We cannot as a movement depend on the media to catch up with us before we decide that we’re legitimate

I wonder how you see these two things living side by side, then. Both the positive exposure that has put your anti-violence work and certain survivors’ stories in focus, but that has also kind of emptied and distorted the nuance and focus of those things at the exact same time.

I think of these things all the time. Part of what I tell people is that this is about how we as a people, and we as survivors, shift our understanding of how we build movements. If we are depending on the media to completely shift the narrative and all of a sudden really dig into the breadth of stories that are possible—if we are waiting for that to happen in order to feel validated as a movement, then we will be forever stifled.

I think what has to happen simultaneously is those of us who are committed to this work and have some level of profile in this moment have to be committed to narrative change. So I try to frame the work for people and be consistent about that. If you stay consistent and keep your head down, keep moving forward, I feel like people get it after a while. That to me represents a check on our side in terms of looking at evidence of the narrative shifting. People can look at that and say, Oh, this makes sense.
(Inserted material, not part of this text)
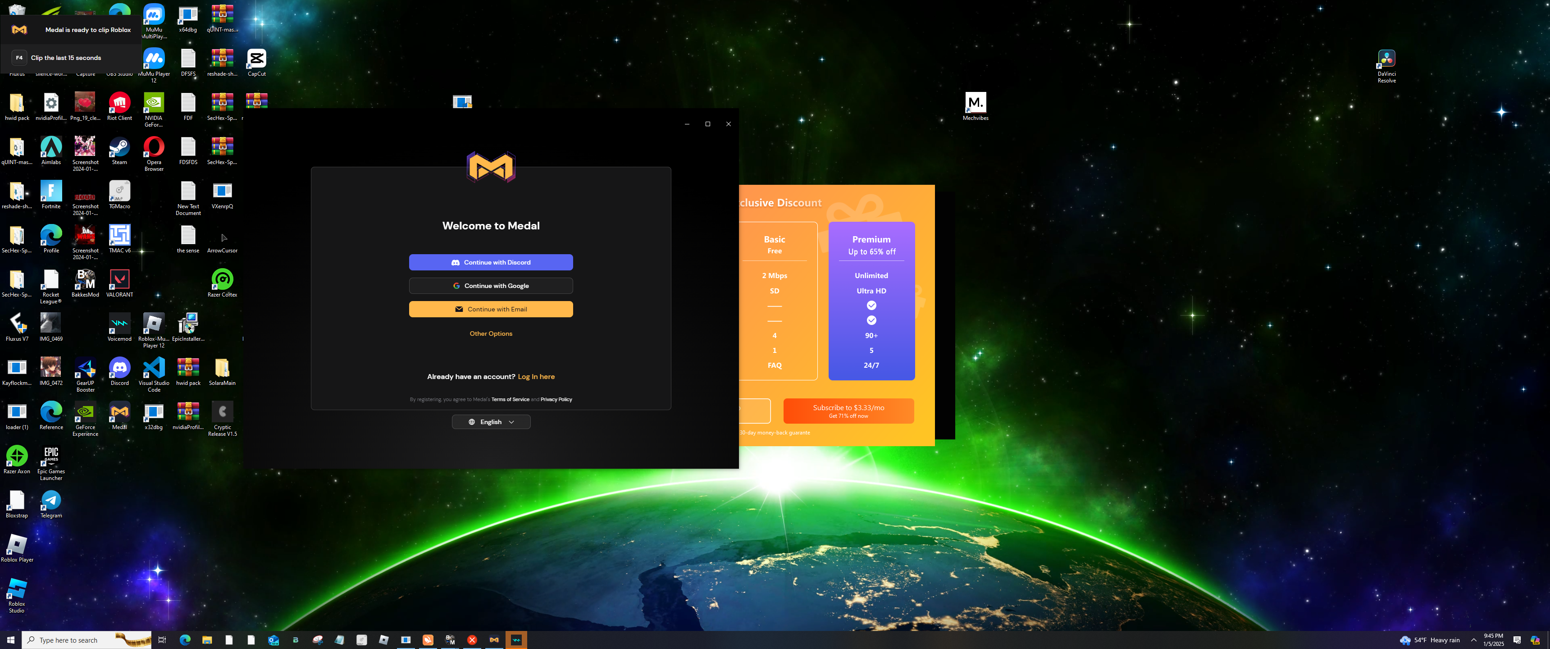Open Terms of Service link
This screenshot has height=649, width=1550.
point(510,400)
We cannot as a movement depend on the media to catch up with us before we decide that we’re legitimate. The way that those things live side by side is that they just do.

I wonder where you see this going next?

We know the reality, we know the statistics, we know the community, we know the landscape. It’s up to us to strategize about how we move forward despite the fact that the media is saying one thing. Because the media will come along, eventually, at some point. People who are thoughtful and who really committed to the fullness of the issue will pick it up and run and help us get traction.

While I’ve been on the cover of magazines and at red carpet events, I’ve also been working in collaboration with other people on the ground who do this work. I’ve been developing programs. You know what I mean? I can’t rest on my visibility being the work.